Collected data entries:

Content starts

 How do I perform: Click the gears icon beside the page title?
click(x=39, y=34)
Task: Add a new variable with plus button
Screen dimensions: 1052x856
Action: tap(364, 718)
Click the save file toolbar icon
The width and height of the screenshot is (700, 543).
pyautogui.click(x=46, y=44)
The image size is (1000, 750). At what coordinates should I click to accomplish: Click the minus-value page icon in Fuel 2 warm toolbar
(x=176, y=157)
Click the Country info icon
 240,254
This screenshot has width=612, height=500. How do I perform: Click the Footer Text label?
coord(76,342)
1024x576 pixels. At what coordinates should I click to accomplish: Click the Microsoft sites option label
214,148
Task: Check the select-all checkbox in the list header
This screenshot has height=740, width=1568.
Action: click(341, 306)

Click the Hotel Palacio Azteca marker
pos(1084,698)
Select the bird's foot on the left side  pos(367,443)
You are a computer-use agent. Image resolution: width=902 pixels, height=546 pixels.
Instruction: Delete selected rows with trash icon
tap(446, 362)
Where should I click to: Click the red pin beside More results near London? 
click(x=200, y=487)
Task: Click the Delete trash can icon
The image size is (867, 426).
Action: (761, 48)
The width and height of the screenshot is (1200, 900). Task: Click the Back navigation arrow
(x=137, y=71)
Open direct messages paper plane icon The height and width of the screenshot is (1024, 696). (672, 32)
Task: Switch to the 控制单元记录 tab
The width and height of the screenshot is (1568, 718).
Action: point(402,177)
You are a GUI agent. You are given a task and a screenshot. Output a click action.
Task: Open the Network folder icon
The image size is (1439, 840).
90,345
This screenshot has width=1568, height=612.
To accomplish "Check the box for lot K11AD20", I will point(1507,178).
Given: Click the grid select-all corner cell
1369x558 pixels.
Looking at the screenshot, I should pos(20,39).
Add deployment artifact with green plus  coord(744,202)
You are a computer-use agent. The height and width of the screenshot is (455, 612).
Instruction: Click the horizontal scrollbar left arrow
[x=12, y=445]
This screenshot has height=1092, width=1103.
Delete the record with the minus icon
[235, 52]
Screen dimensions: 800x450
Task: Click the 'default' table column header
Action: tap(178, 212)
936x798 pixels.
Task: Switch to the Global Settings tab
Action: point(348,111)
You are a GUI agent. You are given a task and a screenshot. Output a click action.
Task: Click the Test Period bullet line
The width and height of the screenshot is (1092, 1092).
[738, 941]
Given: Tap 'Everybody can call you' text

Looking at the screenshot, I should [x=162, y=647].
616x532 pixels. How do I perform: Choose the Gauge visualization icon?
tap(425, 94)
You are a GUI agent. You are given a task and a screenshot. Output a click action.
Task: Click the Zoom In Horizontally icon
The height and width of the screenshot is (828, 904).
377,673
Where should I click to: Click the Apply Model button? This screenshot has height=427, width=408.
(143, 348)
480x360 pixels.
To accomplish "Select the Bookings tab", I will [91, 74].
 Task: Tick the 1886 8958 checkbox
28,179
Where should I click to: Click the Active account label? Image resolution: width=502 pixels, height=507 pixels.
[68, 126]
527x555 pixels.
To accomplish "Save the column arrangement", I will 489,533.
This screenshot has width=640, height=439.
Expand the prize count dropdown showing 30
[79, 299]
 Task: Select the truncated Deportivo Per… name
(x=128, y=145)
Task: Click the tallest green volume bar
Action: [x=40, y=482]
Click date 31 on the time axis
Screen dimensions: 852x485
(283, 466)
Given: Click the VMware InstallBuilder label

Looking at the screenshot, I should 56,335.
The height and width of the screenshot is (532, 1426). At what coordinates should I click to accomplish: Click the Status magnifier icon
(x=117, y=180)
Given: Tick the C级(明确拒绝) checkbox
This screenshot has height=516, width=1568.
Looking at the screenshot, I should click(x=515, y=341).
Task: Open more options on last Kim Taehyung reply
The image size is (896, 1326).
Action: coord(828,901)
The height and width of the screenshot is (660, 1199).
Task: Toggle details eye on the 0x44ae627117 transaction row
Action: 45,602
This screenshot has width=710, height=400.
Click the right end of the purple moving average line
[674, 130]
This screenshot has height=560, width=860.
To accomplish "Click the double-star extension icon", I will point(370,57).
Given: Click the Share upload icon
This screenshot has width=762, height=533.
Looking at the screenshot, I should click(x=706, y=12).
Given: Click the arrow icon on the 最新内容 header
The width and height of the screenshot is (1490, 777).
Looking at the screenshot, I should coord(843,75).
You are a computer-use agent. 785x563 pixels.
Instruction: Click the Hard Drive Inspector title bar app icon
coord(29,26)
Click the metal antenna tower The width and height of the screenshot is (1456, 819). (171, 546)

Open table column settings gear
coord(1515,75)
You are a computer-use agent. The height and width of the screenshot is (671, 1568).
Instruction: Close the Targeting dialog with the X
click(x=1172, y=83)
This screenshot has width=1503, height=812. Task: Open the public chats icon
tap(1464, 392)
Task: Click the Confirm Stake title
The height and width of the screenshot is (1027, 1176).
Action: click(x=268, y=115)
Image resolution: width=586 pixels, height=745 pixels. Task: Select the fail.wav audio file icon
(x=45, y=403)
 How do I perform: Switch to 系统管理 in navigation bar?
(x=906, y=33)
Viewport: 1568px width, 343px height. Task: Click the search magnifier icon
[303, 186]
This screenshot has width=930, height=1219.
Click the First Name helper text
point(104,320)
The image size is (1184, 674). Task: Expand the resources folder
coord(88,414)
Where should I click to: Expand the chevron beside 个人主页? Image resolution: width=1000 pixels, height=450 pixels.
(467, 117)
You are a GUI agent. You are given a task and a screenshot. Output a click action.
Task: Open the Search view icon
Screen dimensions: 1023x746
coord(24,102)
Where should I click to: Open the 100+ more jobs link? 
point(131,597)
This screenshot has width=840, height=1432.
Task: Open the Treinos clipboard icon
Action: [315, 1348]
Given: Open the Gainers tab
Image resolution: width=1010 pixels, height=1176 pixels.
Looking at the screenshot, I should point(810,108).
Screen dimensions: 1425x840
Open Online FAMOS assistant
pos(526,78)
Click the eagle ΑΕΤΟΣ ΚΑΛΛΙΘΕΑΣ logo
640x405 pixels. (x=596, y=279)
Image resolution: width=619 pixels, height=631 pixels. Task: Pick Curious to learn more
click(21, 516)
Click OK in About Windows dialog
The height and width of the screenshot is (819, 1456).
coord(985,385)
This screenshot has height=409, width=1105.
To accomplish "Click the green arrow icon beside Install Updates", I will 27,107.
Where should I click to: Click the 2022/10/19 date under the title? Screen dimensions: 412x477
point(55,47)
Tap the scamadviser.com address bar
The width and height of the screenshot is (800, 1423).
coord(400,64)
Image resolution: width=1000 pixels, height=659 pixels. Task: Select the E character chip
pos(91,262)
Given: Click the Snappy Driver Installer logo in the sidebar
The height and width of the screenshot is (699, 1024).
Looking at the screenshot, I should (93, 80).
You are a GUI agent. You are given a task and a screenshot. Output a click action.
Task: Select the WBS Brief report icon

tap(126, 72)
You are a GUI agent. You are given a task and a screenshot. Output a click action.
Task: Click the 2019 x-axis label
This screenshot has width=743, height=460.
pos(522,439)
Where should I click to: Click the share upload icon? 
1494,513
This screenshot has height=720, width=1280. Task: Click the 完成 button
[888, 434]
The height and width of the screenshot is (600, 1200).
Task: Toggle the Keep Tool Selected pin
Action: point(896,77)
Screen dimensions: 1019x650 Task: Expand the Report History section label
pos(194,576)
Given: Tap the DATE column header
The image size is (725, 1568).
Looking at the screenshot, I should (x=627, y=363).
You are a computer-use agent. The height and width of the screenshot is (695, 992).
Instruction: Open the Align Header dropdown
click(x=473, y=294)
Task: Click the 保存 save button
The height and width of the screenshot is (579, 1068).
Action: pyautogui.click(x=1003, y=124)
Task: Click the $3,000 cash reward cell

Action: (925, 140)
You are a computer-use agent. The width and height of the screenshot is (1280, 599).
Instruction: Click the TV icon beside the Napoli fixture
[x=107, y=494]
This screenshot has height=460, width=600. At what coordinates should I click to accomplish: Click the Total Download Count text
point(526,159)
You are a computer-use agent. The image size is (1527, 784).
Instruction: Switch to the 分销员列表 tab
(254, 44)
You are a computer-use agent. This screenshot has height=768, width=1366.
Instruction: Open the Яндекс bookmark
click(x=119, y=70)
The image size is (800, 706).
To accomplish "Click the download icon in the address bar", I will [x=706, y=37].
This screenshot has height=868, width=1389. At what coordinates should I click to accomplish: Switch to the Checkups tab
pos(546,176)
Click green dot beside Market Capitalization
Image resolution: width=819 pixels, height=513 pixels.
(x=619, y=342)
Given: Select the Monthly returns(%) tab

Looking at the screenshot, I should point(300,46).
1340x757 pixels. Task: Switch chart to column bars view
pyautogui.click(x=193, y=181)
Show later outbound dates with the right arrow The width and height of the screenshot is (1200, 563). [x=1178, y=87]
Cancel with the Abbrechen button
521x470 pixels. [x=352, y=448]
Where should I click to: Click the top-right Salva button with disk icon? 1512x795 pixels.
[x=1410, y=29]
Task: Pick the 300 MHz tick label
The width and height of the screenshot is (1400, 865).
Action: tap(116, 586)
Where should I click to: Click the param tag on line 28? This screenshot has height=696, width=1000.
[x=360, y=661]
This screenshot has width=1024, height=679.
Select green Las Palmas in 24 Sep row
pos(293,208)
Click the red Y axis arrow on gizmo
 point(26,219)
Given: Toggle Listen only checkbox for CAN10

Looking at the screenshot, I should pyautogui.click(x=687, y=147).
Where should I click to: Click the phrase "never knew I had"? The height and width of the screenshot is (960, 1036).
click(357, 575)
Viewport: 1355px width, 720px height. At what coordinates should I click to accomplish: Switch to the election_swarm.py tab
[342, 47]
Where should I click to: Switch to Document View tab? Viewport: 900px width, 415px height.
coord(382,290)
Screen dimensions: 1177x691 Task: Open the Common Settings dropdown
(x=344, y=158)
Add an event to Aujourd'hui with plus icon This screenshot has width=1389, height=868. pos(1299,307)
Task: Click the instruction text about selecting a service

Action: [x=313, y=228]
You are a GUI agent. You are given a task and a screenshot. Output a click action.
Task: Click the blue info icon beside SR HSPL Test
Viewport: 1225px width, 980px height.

Content ends

Transcribe each line of the data above, unaltered, from the one where "Click the right" appears to the one where "Given: Click the Share upload icon" appears, inclusive of both.

Click the right end of the purple moving average line
[674, 130]
This screenshot has height=560, width=860.
To accomplish "Click the double-star extension icon", I will point(370,57).
Given: Click the Share upload icon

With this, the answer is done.